Written request: Could you retype every one of the rows below word for word, keeping each line unchanged?

== Records provided ==

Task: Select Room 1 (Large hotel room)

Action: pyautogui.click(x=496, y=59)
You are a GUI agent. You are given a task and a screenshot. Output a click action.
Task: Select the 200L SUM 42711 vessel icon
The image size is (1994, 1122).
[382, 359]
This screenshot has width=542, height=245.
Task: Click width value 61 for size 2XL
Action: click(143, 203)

===

The response:
Task: Select Room 1 (Large hotel room)

Action: pyautogui.click(x=496, y=59)
You are a GUI agent. You are given a task and a screenshot. Output a click action.
Task: Select the 200L SUM 42711 vessel icon
The image size is (1994, 1122).
[382, 359]
This screenshot has width=542, height=245.
Task: Click width value 61 for size 2XL
Action: click(143, 203)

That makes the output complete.